Touba Diakité a été extradé à Conakry hier dimanche, quel est votre sentiment ?
C’est un sentiment de satisfaction d’abord parce que, c’est un grand pas dans la résolution des problèmes de 28 septembre. Mais d’autre part, je suis très inquiet pour sa sécurité, et lui-même est très inquiet pour sa sécurité, il l’a exprimé à plusieurs fois à Dakar et nous partageons cette inquiétude vu tout ce qui s’est passé. Nous savons qu’il y’a beaucoup de personnes et pas de moindre des civiles et militaires qui veulent sa tête pour venger des actes qui lui sont attribués. Donc, puis que Toumba qui a quitté Conakry à travers des actes qu’il a posé a fait beaucoup de mécontents et qui sont prêts à la moindre occasion de se venger de lui. Donc, il est important que des mesures drastiques soient prises pour assurer sa sécurité et aussi la sécurité physique de sa personne, mais il y’a aussi la sécurité de son environnement. Il faut que ses conditions de détentions soient les meilleurs possibles, et veiller à sa santé. Parce que dans ce cas de figure, l’Etat est responsable à tout point de vue de sa sécurité. L’Etat peut ne rien faire qu’il ne soit mort, mais si l’Etat ne fait pas ce qui est à son pouvoir, s’il meurt, il sera toujours tenu pour responsable de sa mort. C’est pourquoi il ne faut pas du tout prendre cette situation à la légère. Il faut tout mettre en œuvre pour que sa sécurité soit assurée et qu’il puisse témoigner librement et dans les bonnes conditions pour aider la justice guinéenne à voir claire dans le dossier du 28 septembre.
Selon vous est-ce que la Guinée dispose des moyens pour la tenue de ce procès dans les bonnes conditions ?
Moi, je me suis largement exprimé là-dessus, je souhaite que la Guinée puisse organiser ce procès si nous même nous pouvons faire quelque chose pour favoriser cela, nous n’hésiterons pas à le faire. C’est d’ailleurs une obligation légale pour nous et nous souhaitons que la Guinée réussisse à relever ce défi majeur qui dépasse de loin les capacités ordinaires de notre pays.
Pouvez-vous nous dressez-les actions que compte entreprendre l’INDH courant l’année 2017 ?

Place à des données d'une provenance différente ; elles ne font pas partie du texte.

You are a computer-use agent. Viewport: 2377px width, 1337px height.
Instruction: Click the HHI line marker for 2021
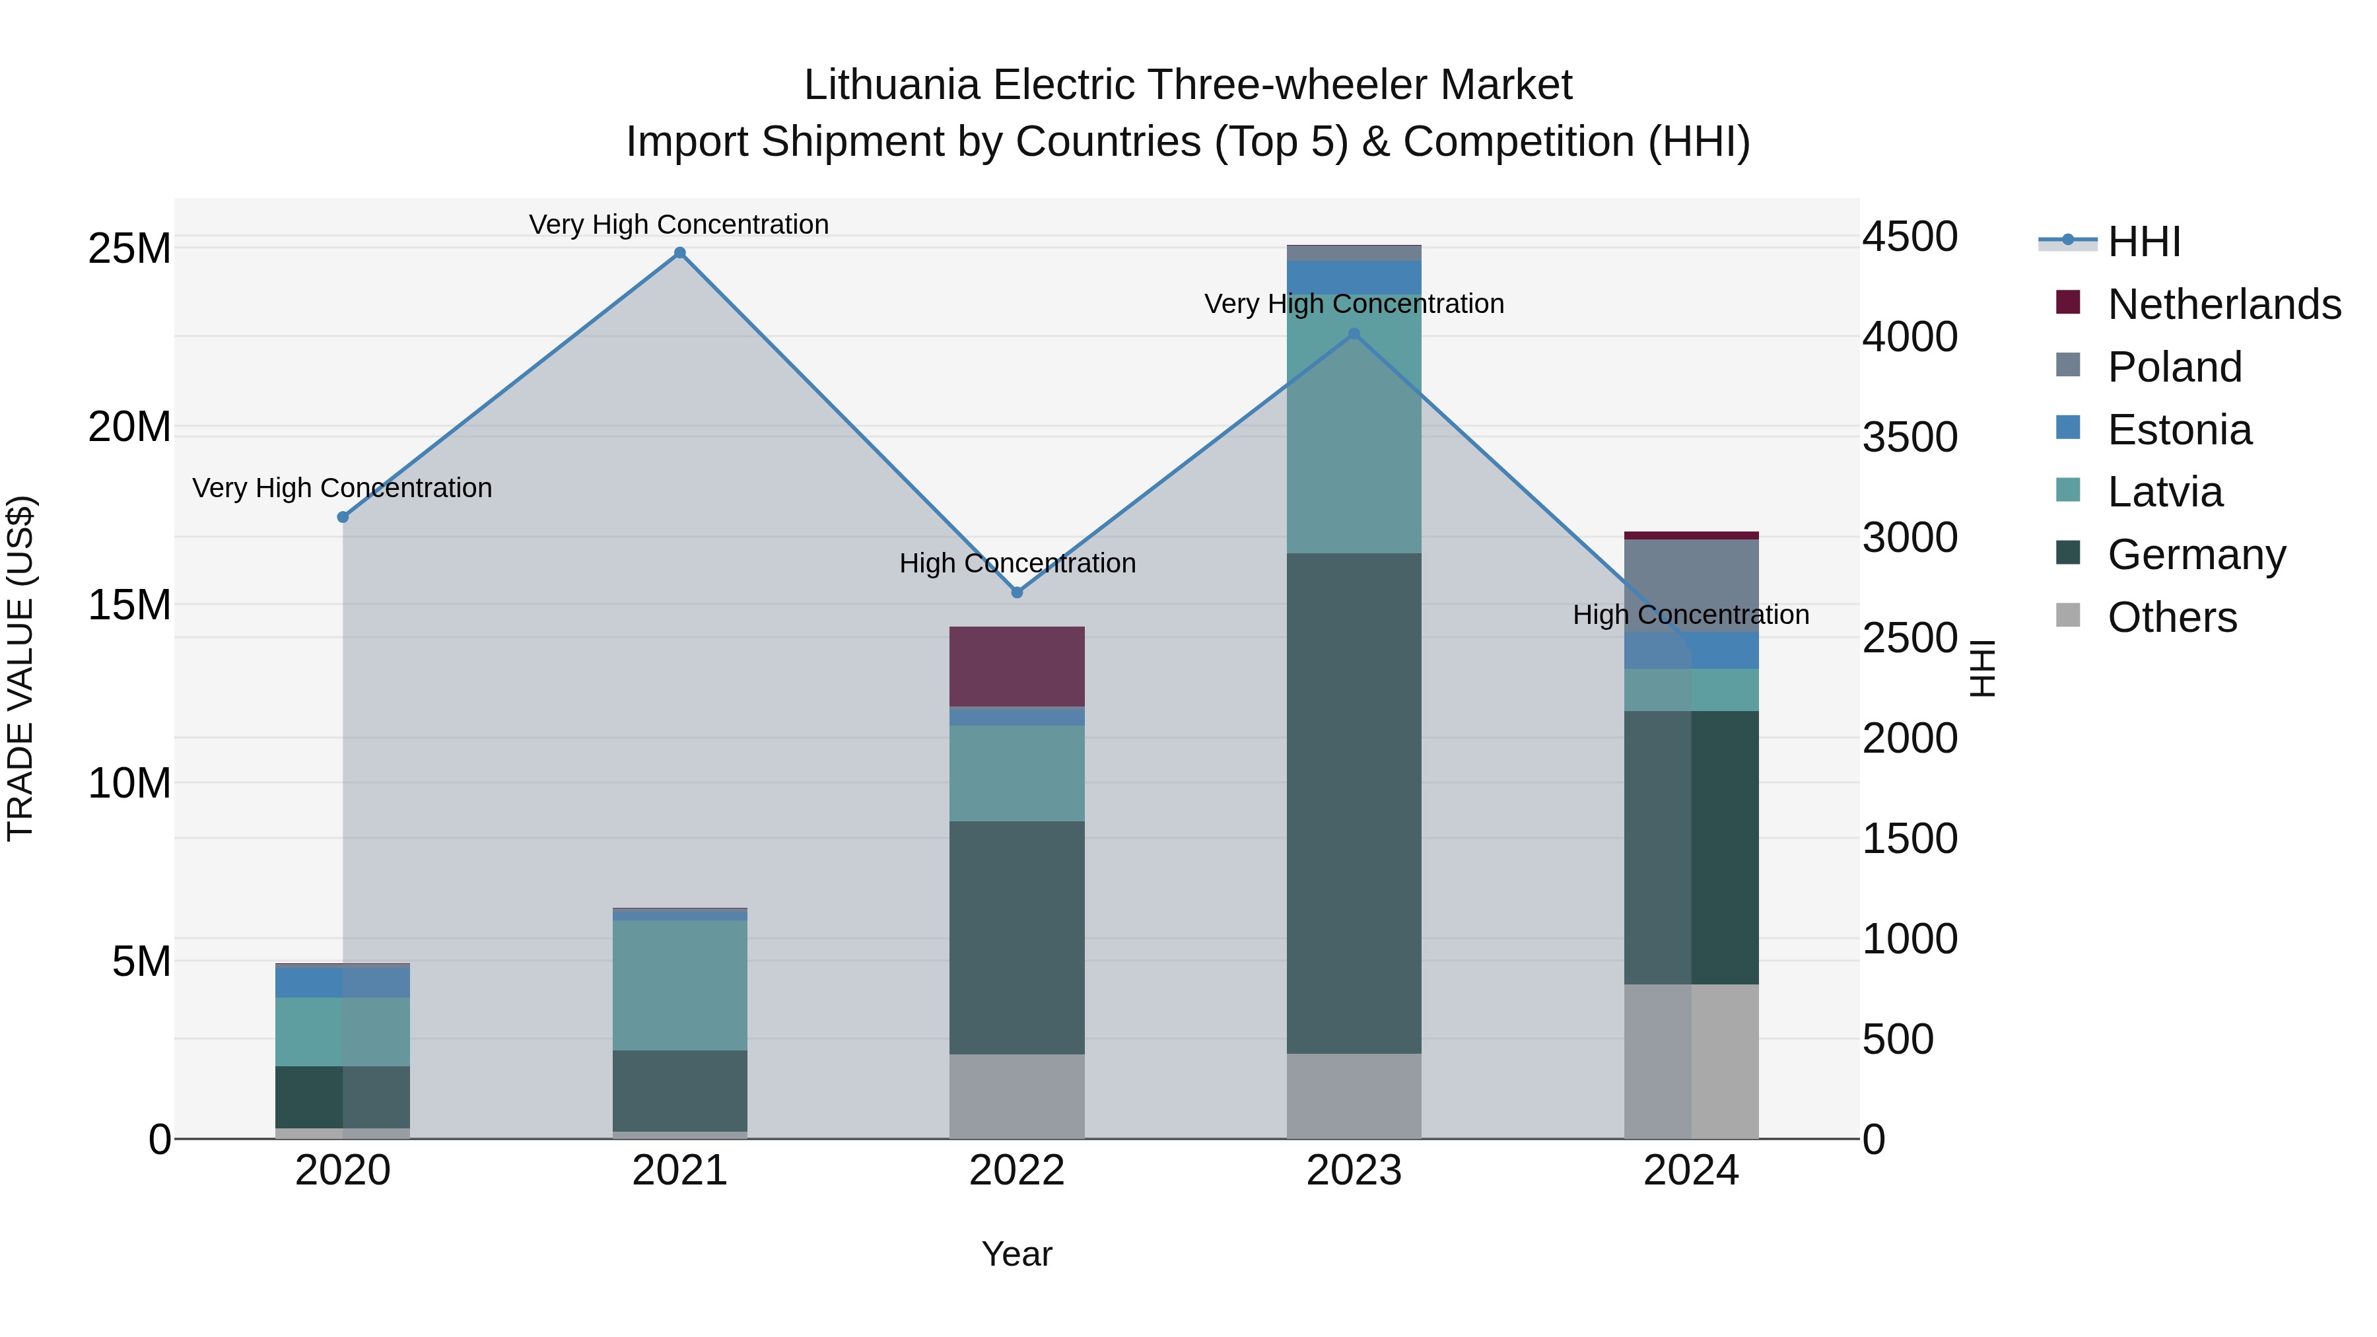679,253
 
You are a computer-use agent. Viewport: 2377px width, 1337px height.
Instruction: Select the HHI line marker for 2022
1017,592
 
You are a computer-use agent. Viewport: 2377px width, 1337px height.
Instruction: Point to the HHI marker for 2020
342,518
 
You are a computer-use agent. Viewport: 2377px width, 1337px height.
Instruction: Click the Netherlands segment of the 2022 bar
1017,666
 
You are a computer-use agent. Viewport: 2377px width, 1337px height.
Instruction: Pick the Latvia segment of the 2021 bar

Au cours de l’année 2017, nous avons un plan d’action que nous allons mettre en œuvre si les moyens le permettent. En cours terme nous envisageons de mettre en place une commission qui va faire la lumière sur les derniers évènements et ensuite nous envisageons de mettre en place un système de contrôle permanant de nos lieux de détentions, nous voulons contribuer à la formation aux droits humains de nos forces de défense et de sécurité, nous voulons sensibiliser les populations sur les droits et devoirs avec des écoles, des mouvements de jeunes, des femmes et dans les sièges des partis politiques. Et, nous voulons faire passer un message selon lequel les populations n’ont pas le droit de se rendre justice elles, notamment par le lynchage. Aussi, nous comptons mettre en place nos démembrements dans les régions et dans les préfectures. Nous entendons mettre en place à Conakry des bureaux dans chaque commune pour assurer l’assistance juridique et judicaire des victimes et aider ainsi les populations à accéder à la justice et aider aussi la justice à donner satisfaction aux populations. Nous allons rapprocher d’avantages les justiciables, des institutions judicaires pour que les efforts fournis par les institutions judicaires soient véritablement profitables aux justiciables et reconnus comme tels.